Vilipendiar um cidadão é vilipendiar a cidade; maculada a honra e a dignidade de um cidadão, maculada está sua cidade. Ora, à parte textos legais e ordens sociais, e acima destes, há um senso de justiça que permanece ao alcance do homem comum, do homem médio, excetuando-se o sujeito social que trabalha mentalmente à base de marretadas ideológicas, incapaz de perceber o mundo como ele se lhe apresenta.
Tal senso, universalmente reconhecível, é posto à prova e ferido quando algo escandaloso vem à tona. Em situações de flagrante agressão ao que é justamente ordenado, o cidadão ordinário pode, sem qualquer auxílio jurídico, perceber e apontar o absurdo, o danoso, o desordenado.

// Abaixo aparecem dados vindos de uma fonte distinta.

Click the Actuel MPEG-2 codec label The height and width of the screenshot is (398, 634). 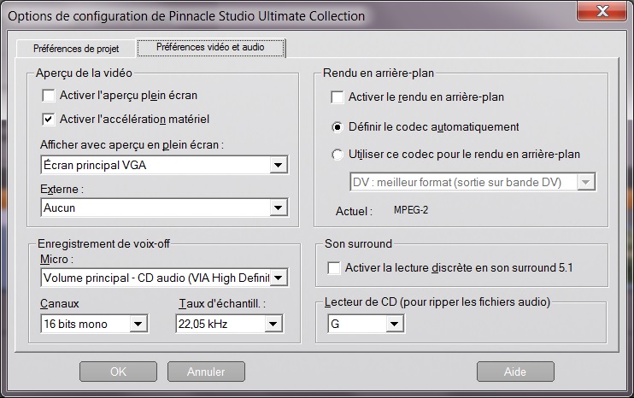coord(411,210)
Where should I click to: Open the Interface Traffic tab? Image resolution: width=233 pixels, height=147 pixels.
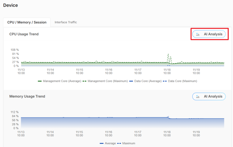click(66, 22)
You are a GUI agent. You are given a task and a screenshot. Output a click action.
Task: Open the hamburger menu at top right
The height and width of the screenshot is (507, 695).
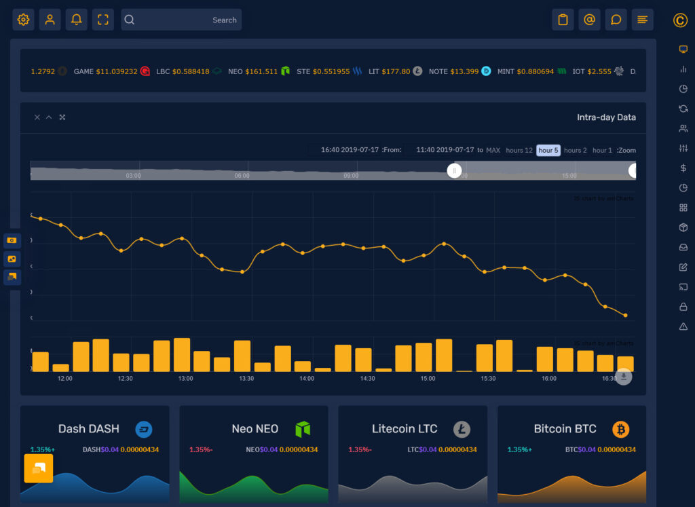[x=641, y=19]
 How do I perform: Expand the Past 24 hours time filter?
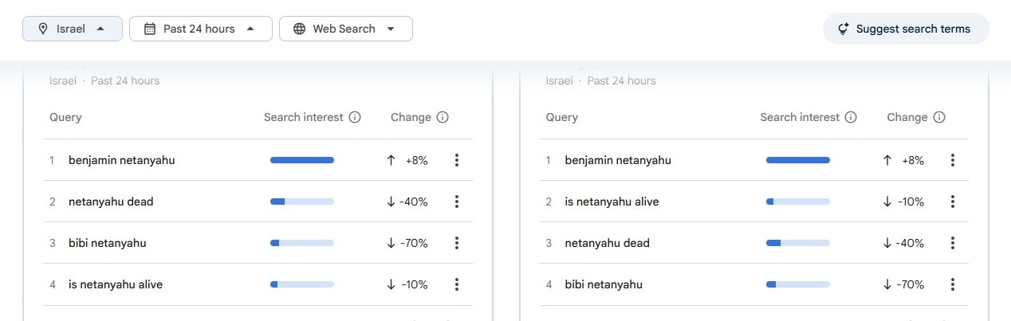coord(200,29)
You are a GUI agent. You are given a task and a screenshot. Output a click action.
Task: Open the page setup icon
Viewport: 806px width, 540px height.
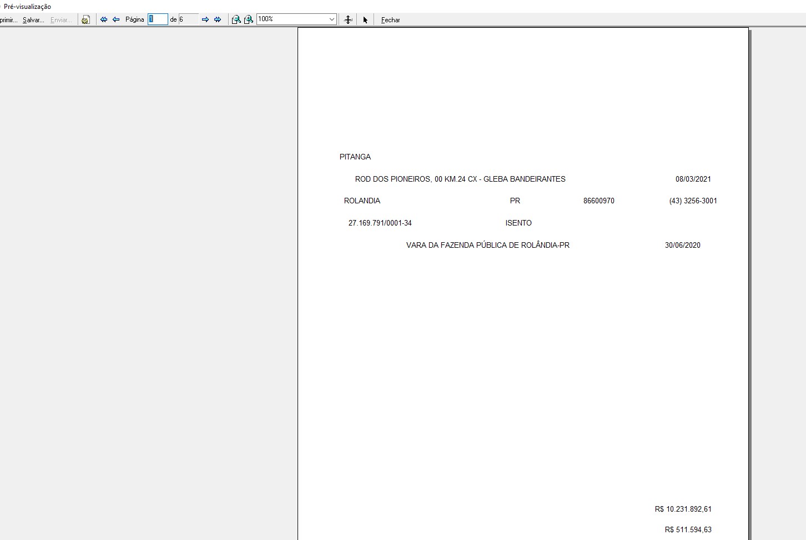click(x=85, y=19)
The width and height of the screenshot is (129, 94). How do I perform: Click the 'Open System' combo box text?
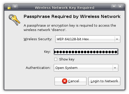click(66, 68)
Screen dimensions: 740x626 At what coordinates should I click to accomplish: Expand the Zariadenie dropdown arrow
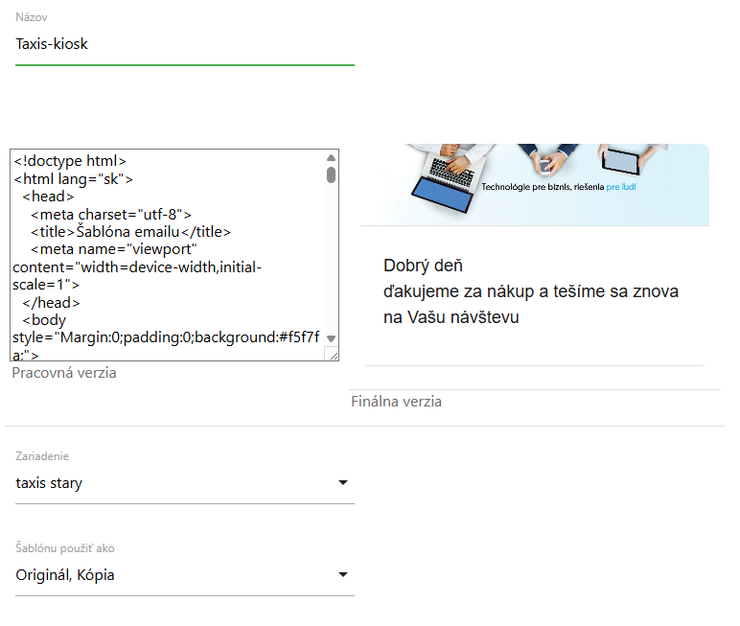tap(343, 483)
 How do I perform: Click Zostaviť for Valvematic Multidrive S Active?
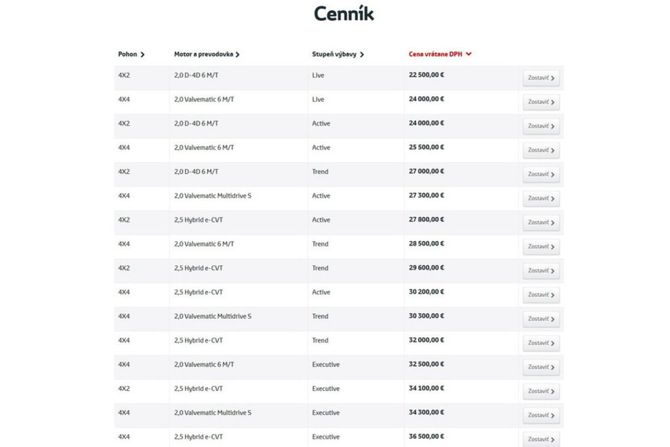pos(541,199)
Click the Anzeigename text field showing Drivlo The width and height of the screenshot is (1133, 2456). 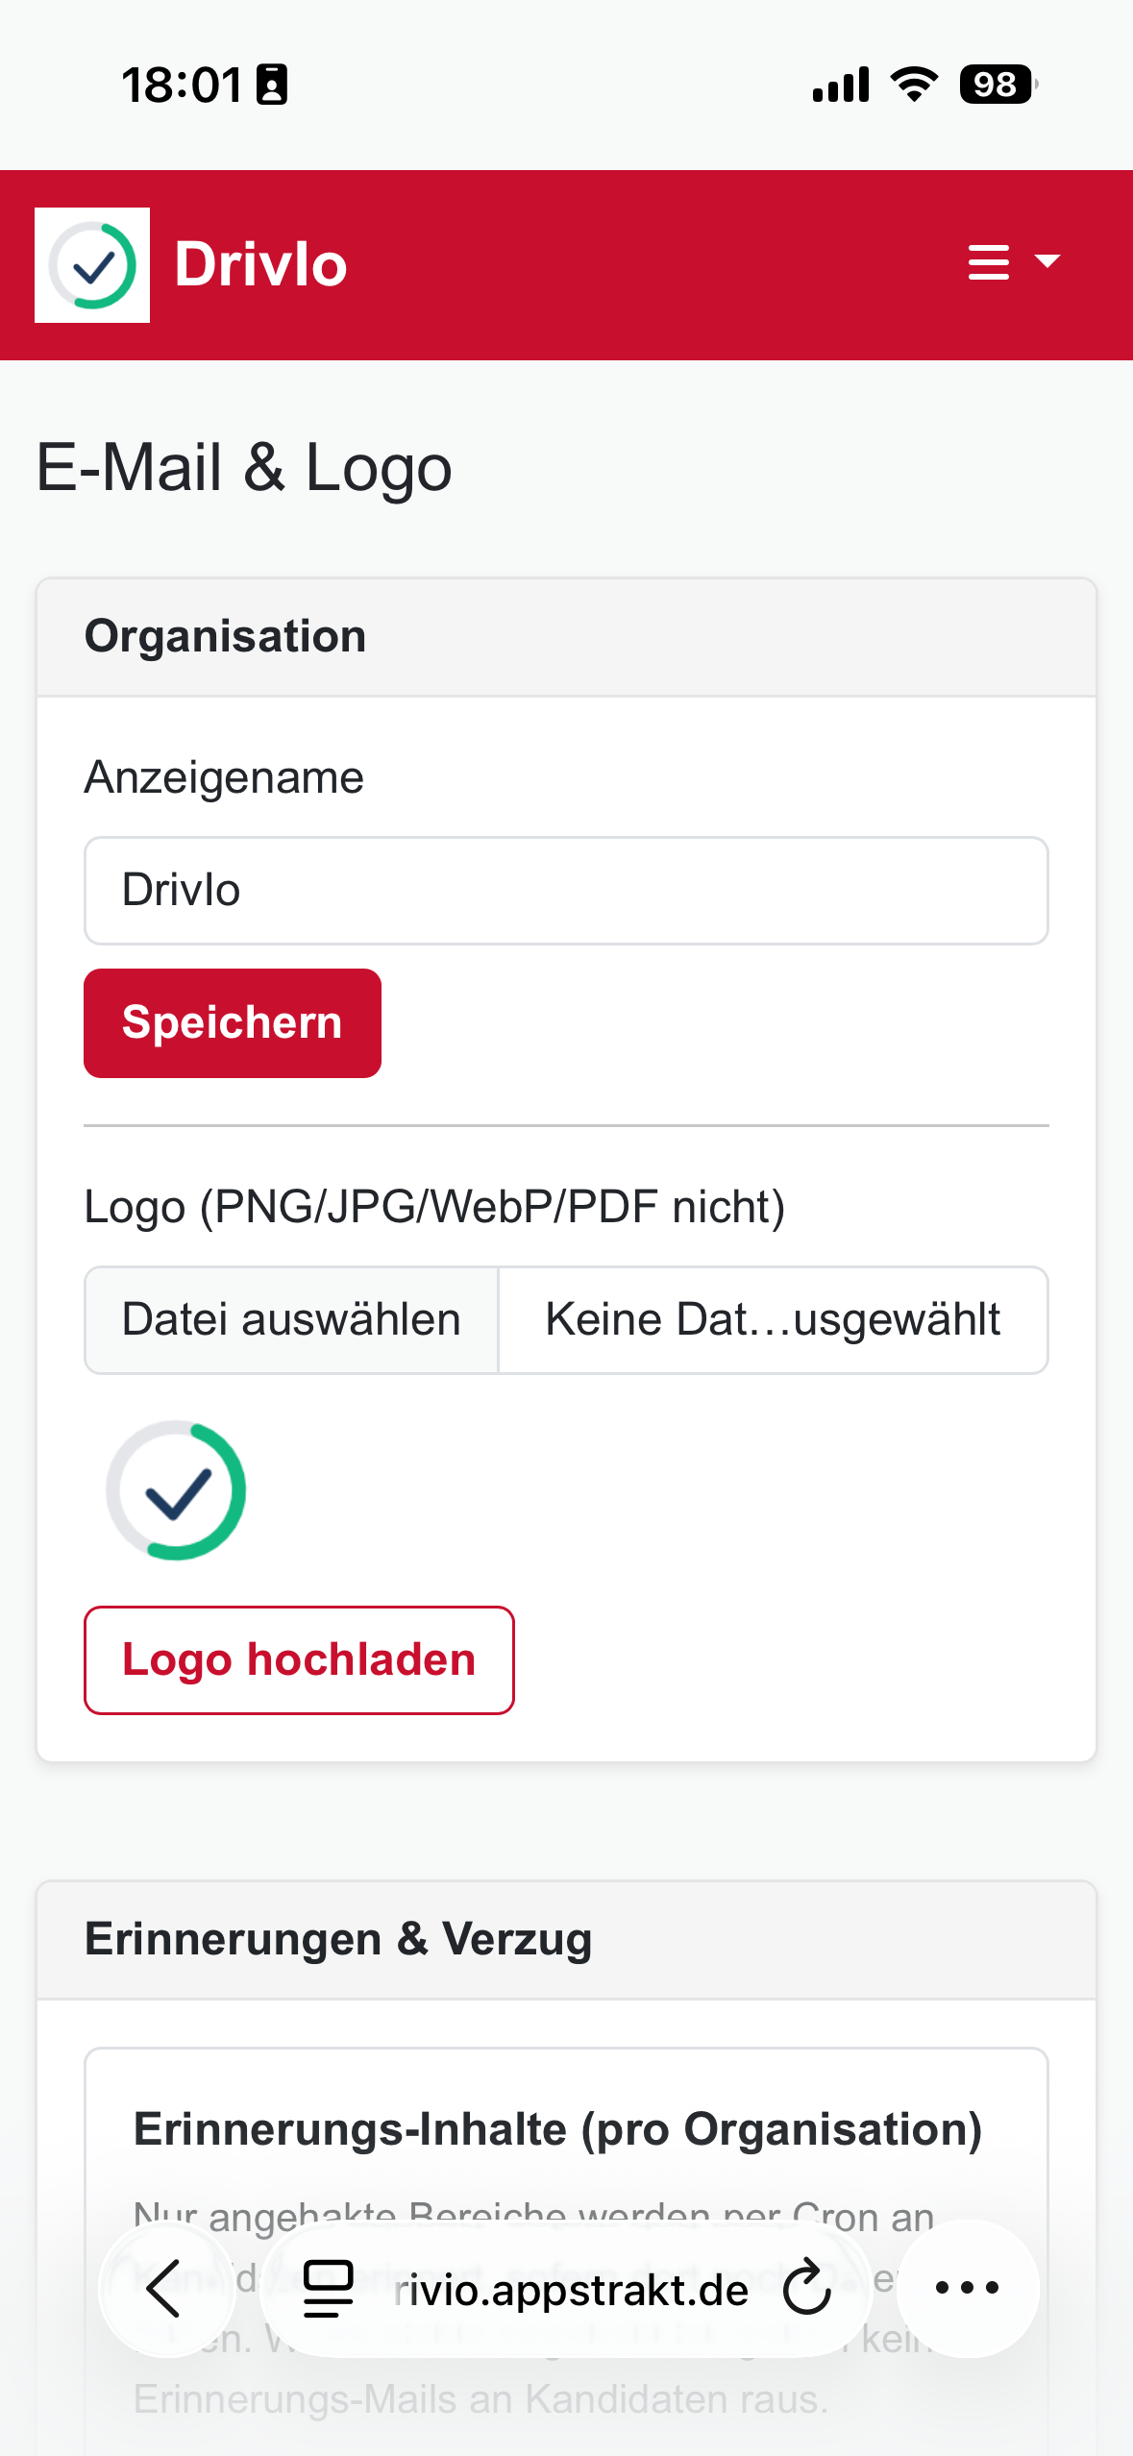[566, 890]
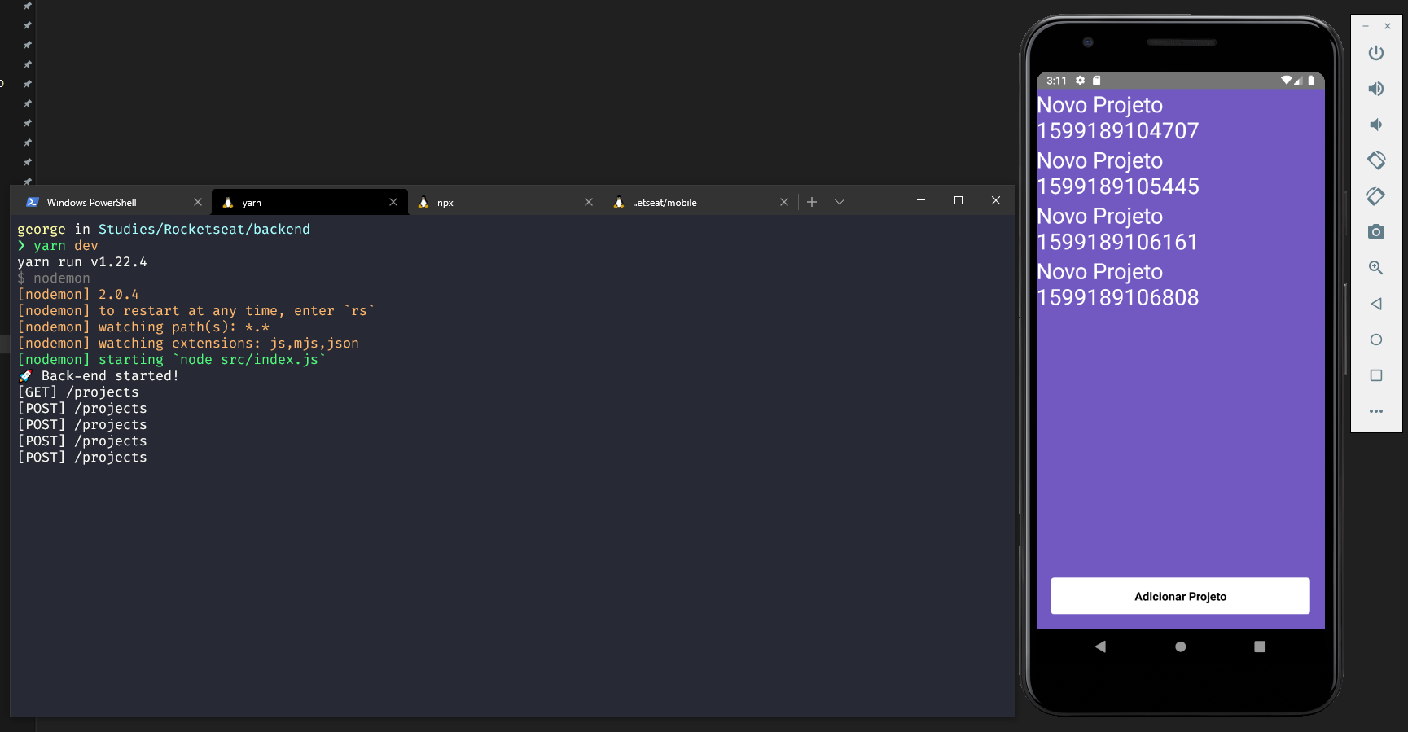Open emulator extended controls three-dots menu

click(x=1375, y=411)
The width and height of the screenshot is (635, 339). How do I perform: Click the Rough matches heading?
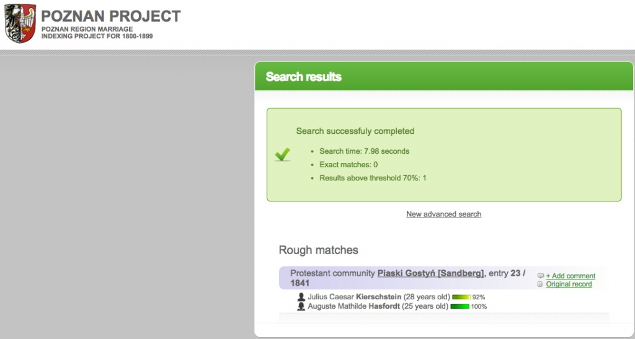tap(318, 250)
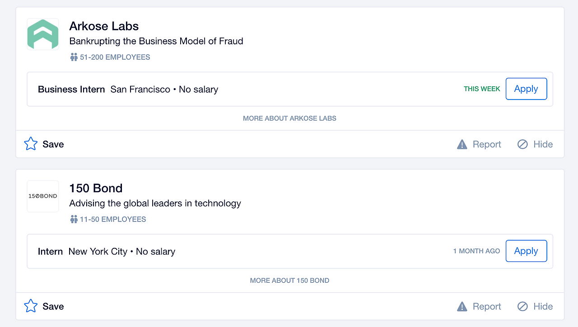Click warning triangle icon for Arkose Labs

462,144
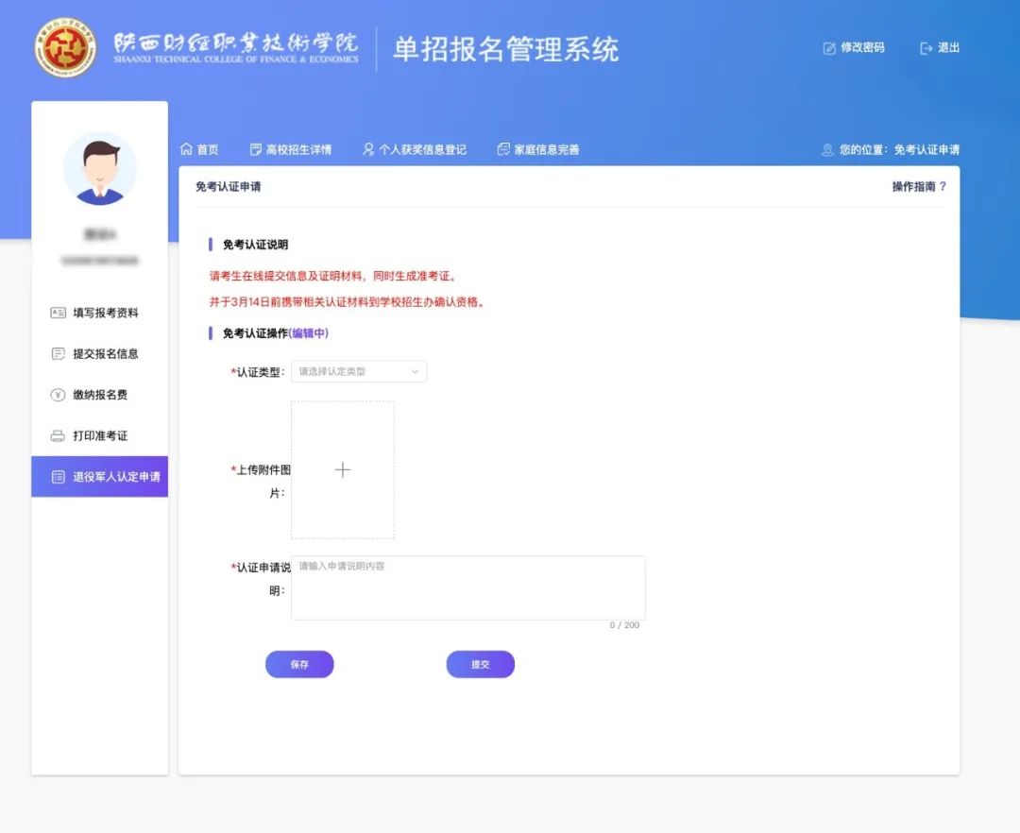Screen dimensions: 1020x833
Task: Click the 家庭信息完善 icon
Action: (503, 149)
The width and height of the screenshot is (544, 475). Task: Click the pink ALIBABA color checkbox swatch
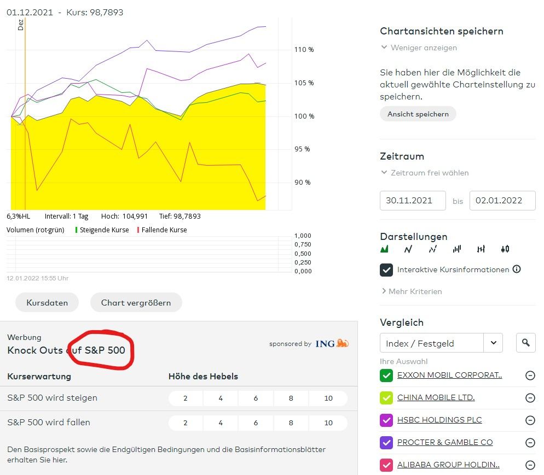386,465
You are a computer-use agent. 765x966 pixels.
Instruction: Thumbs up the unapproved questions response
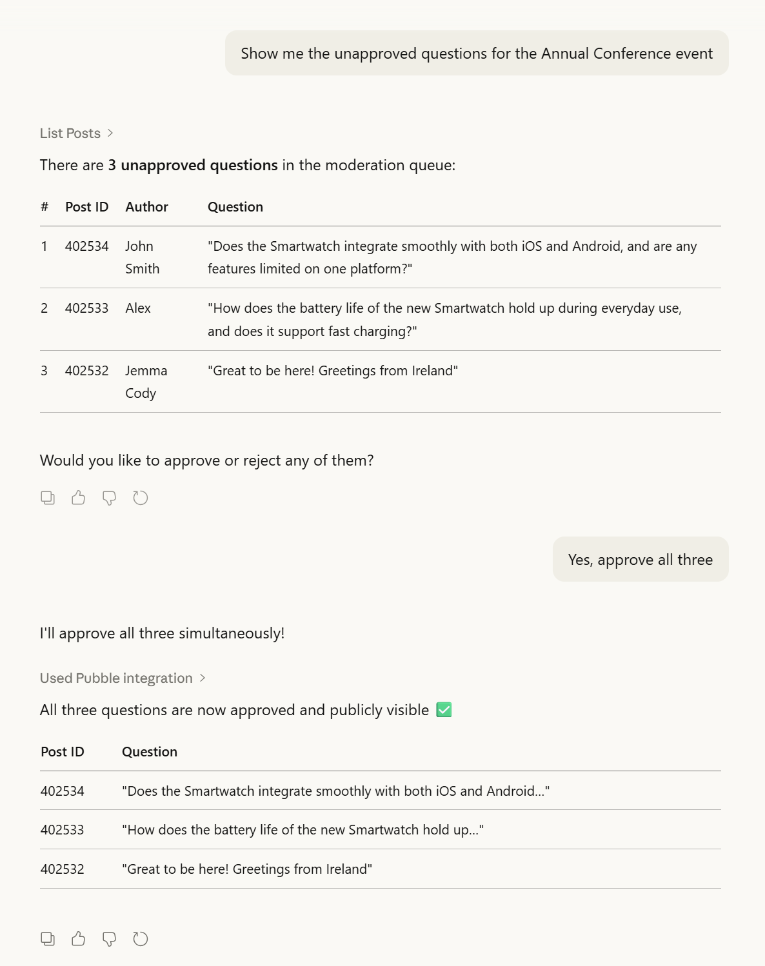(79, 498)
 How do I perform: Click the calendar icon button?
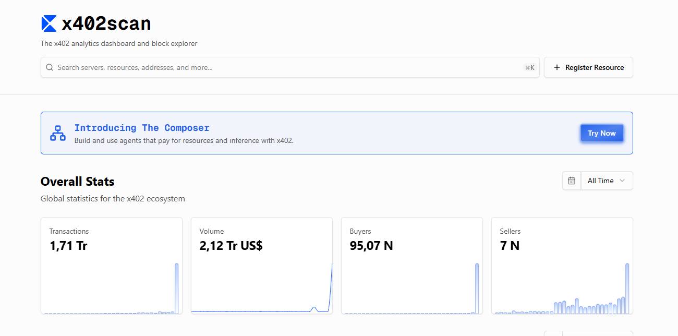tap(571, 181)
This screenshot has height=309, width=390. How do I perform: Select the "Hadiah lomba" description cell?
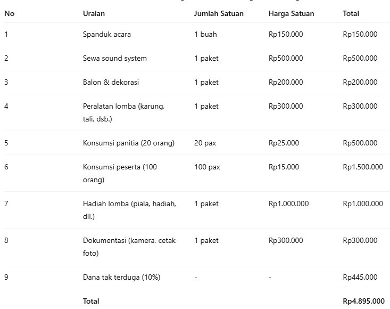coord(129,210)
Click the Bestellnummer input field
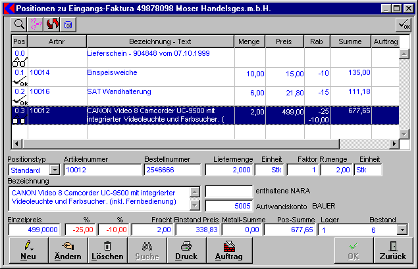 point(172,170)
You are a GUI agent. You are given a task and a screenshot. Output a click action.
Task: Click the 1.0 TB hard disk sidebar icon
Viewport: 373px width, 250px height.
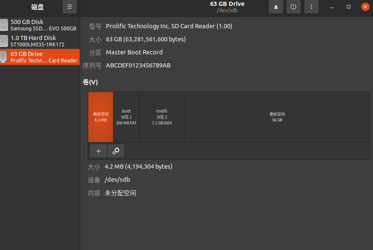click(4, 40)
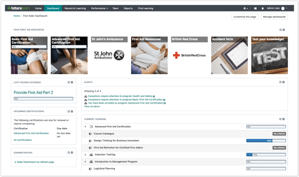Open the notifications bell icon
The height and width of the screenshot is (177, 299).
click(x=263, y=8)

A injustiça, quando a inteligência está aberta à verdade, é percebida de imediato - e dolorosamente.
O direito nasce do que é justo e reto, e da própria justiça em si, não reconhecendo como verdadeira e legítima aquela que não se apresenta como real e efetivamente justa.
A lei positiva, abandonada à solidão desamparada da letra fria, morta e desordenada dos códigos, é injusta de origem. Avilta, viola, desarranja, promove conflitos. O cidadão deve ser capaz de reconhecer na lei, ainda que por vezes de modo superficial, sua justiça e sua aplicabilidade justa.
Toda lei que agride a sensatez, que exige voos retóricos de alcance, que coloca indivíduos em choque forçado — quando deveriam complementar-se com o menor dos atritos —, é lei que busca abandonar suas raízes naturais e plasmar um novo mundo.
É o marco normativo da razoabilidade prática que estabelece os limites da obediência ao Direito. Vivemos o momento, e talvez muitos o tenhamos percebido com atraso, dos ajustes nas relações jurídicas — sejam expressas ou tácitas — entre particulares, e entre estes e agentes públicos. Contratos foram rompidos e substancialmente modificados, ou cumpridos à custa do sangue, da honra e do patrimônio alheios.
Há, e nenhum espírito sensato e atento à realidade o negará, um enorme desarranjo social, econômico e legal que decorre da pandemia de Covid-19 e dos remédios (justos e injustos, e estes ainda serão objeto de revisão histórica) adotados para seu combate, e agora dá-se como urgente que o equilíbrio na ordem jurídico-contratual seja restabelecido.
Havemos, pois, de chorar nossos mortos, quando mais que com cada morte perde-se um universo irrecuperável e irreproduzível; mas não precisamos — mais, não devemos — chorar nossos vivos. Estes merecem nossa luta, por solidários que somos.